Collected data
= Beginning of Section =

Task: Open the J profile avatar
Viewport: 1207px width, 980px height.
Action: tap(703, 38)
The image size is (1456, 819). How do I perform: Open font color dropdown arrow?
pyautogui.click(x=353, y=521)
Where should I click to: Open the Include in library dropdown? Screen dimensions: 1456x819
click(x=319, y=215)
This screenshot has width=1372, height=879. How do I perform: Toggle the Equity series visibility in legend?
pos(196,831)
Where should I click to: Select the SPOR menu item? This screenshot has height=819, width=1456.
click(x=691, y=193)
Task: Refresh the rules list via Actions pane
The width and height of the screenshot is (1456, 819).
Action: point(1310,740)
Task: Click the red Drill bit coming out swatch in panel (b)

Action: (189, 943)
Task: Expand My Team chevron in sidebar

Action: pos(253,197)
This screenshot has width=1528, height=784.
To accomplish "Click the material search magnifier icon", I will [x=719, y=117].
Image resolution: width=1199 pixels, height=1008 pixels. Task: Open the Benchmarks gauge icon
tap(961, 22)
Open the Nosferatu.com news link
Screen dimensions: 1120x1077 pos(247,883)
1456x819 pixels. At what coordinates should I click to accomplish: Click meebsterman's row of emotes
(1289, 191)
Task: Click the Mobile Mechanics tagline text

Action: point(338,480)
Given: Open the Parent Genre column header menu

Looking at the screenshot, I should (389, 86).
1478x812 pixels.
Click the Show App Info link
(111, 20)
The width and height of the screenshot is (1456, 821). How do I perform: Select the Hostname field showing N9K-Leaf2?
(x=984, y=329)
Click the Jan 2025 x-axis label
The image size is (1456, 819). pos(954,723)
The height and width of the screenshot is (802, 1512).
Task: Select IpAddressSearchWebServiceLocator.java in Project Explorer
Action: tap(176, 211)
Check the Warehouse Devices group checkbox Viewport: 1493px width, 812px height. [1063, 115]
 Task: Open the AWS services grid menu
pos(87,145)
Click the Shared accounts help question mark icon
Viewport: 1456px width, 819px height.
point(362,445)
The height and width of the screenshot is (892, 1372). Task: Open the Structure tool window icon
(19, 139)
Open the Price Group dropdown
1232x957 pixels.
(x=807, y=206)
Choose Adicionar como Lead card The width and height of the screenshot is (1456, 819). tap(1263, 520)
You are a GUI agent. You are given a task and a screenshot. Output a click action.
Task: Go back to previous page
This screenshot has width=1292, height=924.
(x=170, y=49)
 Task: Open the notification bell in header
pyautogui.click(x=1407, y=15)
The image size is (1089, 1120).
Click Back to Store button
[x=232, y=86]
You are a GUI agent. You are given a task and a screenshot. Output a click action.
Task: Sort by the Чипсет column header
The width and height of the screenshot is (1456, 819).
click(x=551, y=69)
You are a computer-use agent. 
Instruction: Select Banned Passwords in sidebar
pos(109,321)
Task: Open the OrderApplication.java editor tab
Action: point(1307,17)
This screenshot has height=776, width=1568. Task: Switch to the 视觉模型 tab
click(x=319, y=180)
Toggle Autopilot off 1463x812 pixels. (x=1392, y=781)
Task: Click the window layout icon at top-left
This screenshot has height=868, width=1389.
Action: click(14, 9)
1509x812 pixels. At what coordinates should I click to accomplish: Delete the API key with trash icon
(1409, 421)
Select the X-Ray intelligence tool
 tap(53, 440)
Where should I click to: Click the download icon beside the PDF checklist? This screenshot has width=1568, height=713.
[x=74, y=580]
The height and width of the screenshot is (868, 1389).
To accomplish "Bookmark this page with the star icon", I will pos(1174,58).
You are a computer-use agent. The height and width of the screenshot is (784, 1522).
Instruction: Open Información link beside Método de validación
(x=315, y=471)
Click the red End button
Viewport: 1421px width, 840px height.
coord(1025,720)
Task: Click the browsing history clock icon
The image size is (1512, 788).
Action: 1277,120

= End of Section =

- YOUR GOAL -
Scan the records above for the string "agent", and copy every line where it turns up.

- TASK ANSWER -
You are a GUI agent. You are given a task and a screenshot. Output a click action.
You are a GUI agent. You are given a task and a screenshot. Output a click action.
You are a computer-use agent. 
You are a computer-use agent. The height and width of the screenshot is (784, 1522).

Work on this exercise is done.